Saved data entries:
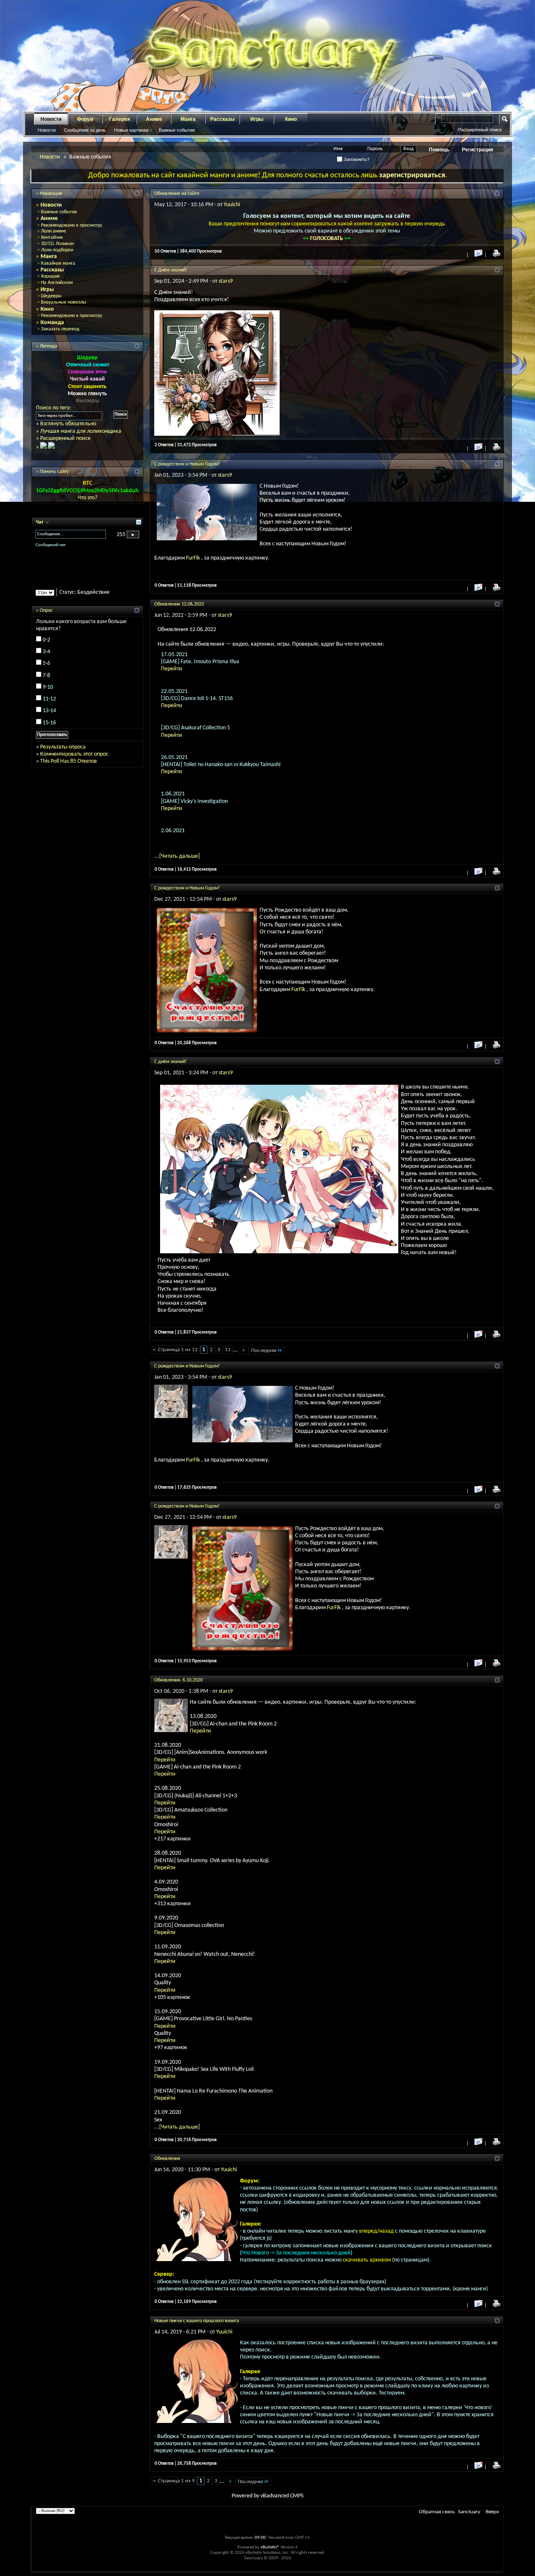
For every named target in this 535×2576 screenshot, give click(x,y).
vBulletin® (270, 2547)
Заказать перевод (60, 329)
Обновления (167, 2158)
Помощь (439, 150)
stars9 (226, 281)
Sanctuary (469, 2512)
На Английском (57, 282)
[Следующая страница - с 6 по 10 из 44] (230, 2482)
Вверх (492, 2512)
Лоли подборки (57, 250)
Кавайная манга (58, 263)
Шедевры (51, 296)
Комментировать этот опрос (74, 754)
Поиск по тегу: (53, 408)
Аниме (154, 119)
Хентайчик (52, 237)
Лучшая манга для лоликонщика (80, 431)
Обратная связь (437, 2512)
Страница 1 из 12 (178, 1349)
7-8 (46, 675)
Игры (256, 119)
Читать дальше (179, 856)
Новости (51, 119)
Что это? (87, 498)
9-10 (48, 687)
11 (228, 1349)
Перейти (171, 669)
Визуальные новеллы (63, 302)
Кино (291, 119)
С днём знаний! (170, 1061)
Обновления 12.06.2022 (179, 604)
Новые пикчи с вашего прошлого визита (196, 2320)
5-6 (46, 663)
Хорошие (50, 276)
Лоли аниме (53, 231)
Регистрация (477, 150)
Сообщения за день (85, 130)
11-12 (49, 699)
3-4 (46, 652)
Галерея (119, 119)
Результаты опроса (63, 747)
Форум (85, 119)
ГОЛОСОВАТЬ (327, 238)
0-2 (46, 640)
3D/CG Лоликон (57, 243)
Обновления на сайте (176, 193)
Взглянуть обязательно (68, 424)
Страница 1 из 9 (176, 2481)
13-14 (49, 711)
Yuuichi (232, 205)
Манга (188, 119)
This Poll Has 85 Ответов (68, 761)
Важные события (177, 130)
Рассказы (222, 119)
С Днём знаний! (170, 270)
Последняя (263, 1350)
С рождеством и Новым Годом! (187, 464)
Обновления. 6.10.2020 (178, 1680)
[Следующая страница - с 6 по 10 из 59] (243, 1350)
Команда (52, 322)
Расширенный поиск (480, 129)
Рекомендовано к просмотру (71, 225)
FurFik (193, 558)
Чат (40, 522)
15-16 (49, 723)
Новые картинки (131, 130)
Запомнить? (355, 159)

What is needed - Pictures stay out; the records above are otherwise reproduced exactly.

Response -
For every named target in this 535×2576 screenshot, give click(x,y).
vBulletin® (270, 2547)
Заказать перевод (60, 329)
Обновления (167, 2158)
Помощь (439, 150)
stars9 (226, 281)
Sanctuary (469, 2512)
На Английском (57, 282)
[Следующая страница - с 6 по 10 из 44] (230, 2482)
Вверх (492, 2512)
Лоли подборки (57, 250)
Кавайная манга (58, 263)
Шедевры (51, 296)
Комментировать этот опрос (74, 754)
Поиск по тегу: (53, 408)
Аниме (154, 119)
Хентайчик (52, 237)
Лучшая манга для лоликонщика (80, 431)
Обратная связь (437, 2512)
Страница 1 из 12 (178, 1349)
7-8 (46, 675)
Игры (256, 119)
Читать дальше (179, 856)
Новости (51, 119)
Что это? (87, 498)
9-10 (48, 687)
11 (228, 1349)
Перейти (171, 669)
Визуальные новеллы (63, 302)
Кино (291, 119)
С днём знаний! (170, 1061)
Обновления 12.06.2022 (179, 604)
Новые пикчи с вашего прошлого визита (196, 2320)
5-6 (46, 663)
Хорошие (50, 276)
Лоли аниме (53, 231)
Регистрация (477, 150)
Сообщения за день (85, 130)
11-12 (49, 699)
3-4 (46, 652)
Галерея (119, 119)
Результаты опроса (63, 747)
Форум (85, 119)
ГОЛОСОВАТЬ (327, 238)
0-2 (46, 640)
3D/CG Лоликон (57, 243)
Обновления на сайте (176, 193)
Взглянуть обязательно (68, 424)
Страница 1 из 9 (176, 2481)
13-14 (49, 711)
Yuuichi (232, 205)
Манга (188, 119)
This Poll Has 85 Ответов (68, 761)
Важные события (177, 130)
Рассказы (222, 119)
С Днём знаний! (170, 270)
Последняя (263, 1350)
С рождеством и Новым Годом! (187, 464)
Обновления. 6.10.2020 (178, 1680)
[Следующая страница - с 6 по 10 из 59] (243, 1350)
Команда (52, 322)
Расширенный поиск (480, 129)
Рекомендовано к просмотру (71, 225)
FurFik (193, 558)
Чат (40, 522)
15-16 (49, 723)
Новые картинки (131, 130)
Запомнить? (355, 159)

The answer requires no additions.